##### Document passage #####

See also #Caveat 1: `Exit on error’ ignoring subshell exit status

Executed in subshell, trap error

#!/bin/bash -Eu
# -E: ERR trap is inherited by shell functions.
# -u: Treat unset variables as an error when substituting.
# 
# Example script for handling bash errors.  Exit on error.  Trap exit.
# This script is supposed to run in a subshell.
# See also: http://fvue.nl/wiki/Bash:_Error_handling

    #  Trap non-normal exit signals: 1/HUP, 2/INT, 3/QUIT, 15/TERM, ERR
trap onexit 1 2 3 15 ERR


#--- onexit() -----------------------------------------------------
#  @param $1 integer  (optional) Exit status.  If not set, use `$?'

function onexit() {
    local exit_status=${1:-$?}
    echo Exiting $0 with $exit_status
    exit $exit_status
}


# myscript


    # Allways call `onexit' at end of script
onexit

Caveat 1: `Exit on error’ ignoring subshell exit status

The `-e’ setting does not exit if an error occurs within a subshell, for example with these subshell commands: (false) or bash -c false

Example script caveat1.sh:

#!/bin/bash -e
echo begin
(false)
echo end

Executing the script above gives:

$ ./caveat1.sh
begin
end
$

Conclusion: the script didn’t exit after (false).

Solution: Generate error yourself if subshell fails

( SHELL COMMANDS ) || false

In the line above, the exit status of the subshell is checked. The subshell must exit with a zero status — indicating success, otherwise `false’ will run, generating an error in the current shell.

Note that within a bash `list’, with commands separated by a `;’, the return status is the exit status of the last command executed. Use the control operators `&&’ and `||’ if you want to control the last command executed:

$ (false; true) || echo foo
$ (false && true) || echo foo
foo
$

Example 1

Example script example.sh:

#!/bin/bash -e
echo begin
(false) || false
echo end

Executing the script above gives:

$ ./example.sh
begin
$

Conclusion: the script exits after false.

Example 2

Example bash commands:

$ trap 'echo error' ERR       # Set ERR trap
$ false                       # Non-zero exit status will be trapped
error
$ (false)                     # Non-zero exit status within subshell will not be trapped
$ (false) || false            # Solution: generate error yourself if subshell fails
error
$ trap - ERR                  # Reset ERR trap

Caveat 2: `Exit on error’ not exitting subshell on error

The `-e’ setting doesn’t always immediately exit the subshell `(…)’ when an error occurs. It appears the subshell behaves as a simple command and has the same restrictions as `-e’:

Exit immediately if a simple command exits with a non-zero status, unless the subshell is part of the command list immediately following a `while’ or `until’ keyword, part of the test in an `if’ statement, part of the right-hand-side of a `&&’ or `||’ list, or if the command’s return status is being inverted using `!’

Example script caveat2.sh:

#!/bin/bash -e
(false; echo A)                        # Subshell exits after `false'
!(false; echo B)                       # Subshell doesn't exit after `false'
true && (false; echo C)                # Subshell exits after `false'
(false; echo D) && true                # Subshell doesn't exit after `false'
(false; echo E) || false               # Subshell doesn't exit after `false'
if (false; echo F); then true; fi      # Subshell doesn't exit after `false'
while (false; echo G); do break; done  # Subshell doesn't exit after `false'
until (false; echo H); do break; done  # Subshell doesn't exit after `false'

Executing the script above gives:

$ ./caveat2.sh
B
D
E
F
G
H

Solution: Use logical operators (&&, ||) within subshell

Use logical operators `&&’ or `||’ to control execution of commands within a subshell.

##### Stored data #####

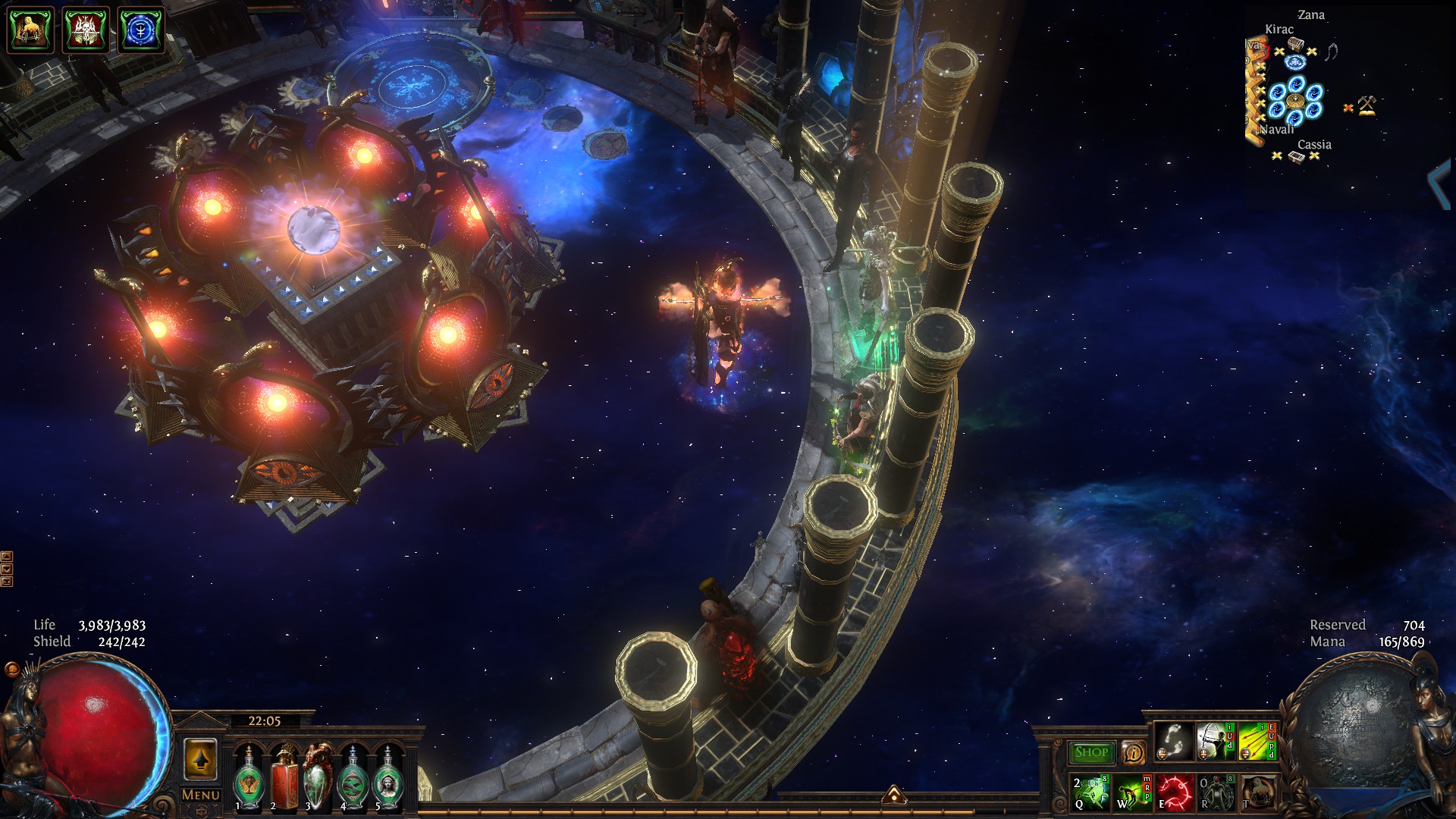1456x819 pixels.
Task: Activate the bronze figure skill on T
Action: 1257,792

#####

Task goal -
Write the next part of the bash error-handling passage, starting right after its final sentence.

Task answer -
Example

#!/bin/bash -e
(false && echo A)
!(false && echo B)
true && (false && echo C)
(false && echo D) && true
(false && echo E) || false
if (false && echo F); then true; fi
while (false && echo G); do break; done
until (false && echo H); do break; done

Executing the script above gives no output:

$ ./example.sh
$

Conclusion: the subshells do not output anything because the `&&’ operator is used instead of the command separator `;’ as in caveat2.sh.

Caveat 3: `Exit on error’ not exitting command substition on error

The `-e’ setting doesn’t immediately exit command substitution when an error occurs, except when bash is in posix mode:

$ set -e
$ echo $(false; echo A)
A

Solution 1: Use logical operators (&&, ||) within command substitution

$ set -e
$ echo $(false || echo A)

Solution 2: Enable posix mode

When posix mode is enabled via set -o posix, command substition will exit if `-e’ has been set in the
parent shell.

$ set -e
$ set -o posix
$ echo $(false; echo A)

Enabling posix might have other effects though?

The tools

Exit on error

Bash can be told to exit immediately if a command fails. From the bash manual («set -e»):

«Exit immediately if a simple command (see SHELL GRAMMAR above) exits with a non-zero status. The shell does not exit if the command that fails is part of the command list immediately following a while or until keyword, part of the test in an if statement, part of a && or || list, or if the command’s return value is being inverted via !. A trap on ERR, if set, is executed before the shell exits.»

To let bash exit on error, different notations can be used:

  1. Specify `bash -e’ as shebang interpreter
  2. Start shell script with `bash -e’
  3. Use `set -e’ in shell script
  4. Use `set -o errexit’ in shell script
  5. Use `trap exit ERR’ in shell script

Specify `bash -e’ as the shebang interpreter

You can add `-e’ to the shebang line, the first line of your shell script:

#!/bin/bash -e

This will execute the shell script with `-e’ active. Note `-e’ can be overridden by invoking bash explicitly (without `-e’):

$ bash shell_script
Example

Create this shell script example.sh and make it executable with chmod u+x example.sh:

#!/bin/bash -e
echo begin
false     # This should exit bash because `false' returns error
echo end  # This should never be reached

Example run:

$ ./example.sh
begin
$ bash example.sh
begin
end
$

Set ERR trap to exit

By setting an ERR trap you can catch errors as well:

trap command ERR

By setting the command to `exit’, bash exits if an error occurs.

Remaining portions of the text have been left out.